The effect of this builtin is that for the load/call argument a positive range metadata is created in llvm ir.
I also added a public function _assumeNonNegative(x: Int) -> Int in the stdlib.
To be on the save side, I prefixed it with an underscore. But maybe it makes sense to make it available for all users.
Swift SVN r23582
CmpXChg builtins now return (T, Bool) to match the LLVM return value.
Turn the tests back on and check extractvalue / inttoptr instructions.
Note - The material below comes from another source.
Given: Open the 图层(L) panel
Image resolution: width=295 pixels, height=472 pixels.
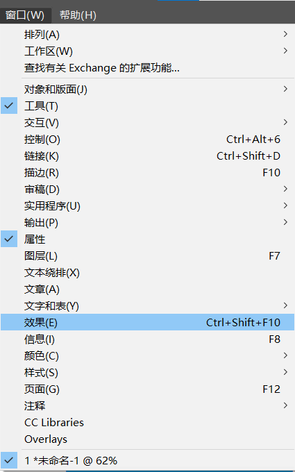Looking at the screenshot, I should (147, 256).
<rdar://problem/17309776> Update modeling of cmpxchg builtin to handle weak-ness and separate success bit
Swift SVN r23104
Modeling builtins as first-class function values doesn't really make sense because there's no real function value to emit, and modeling them this way complicates passes that work with builtins because they have to invent function types for builtin invocations. It's much more straightforward to have a single instruction that references the builtin by ID, along with the type information for the necessary values, type parameters, and results, so add a new "builtin" instruction that directly represents a builtin invocation. NFC yet.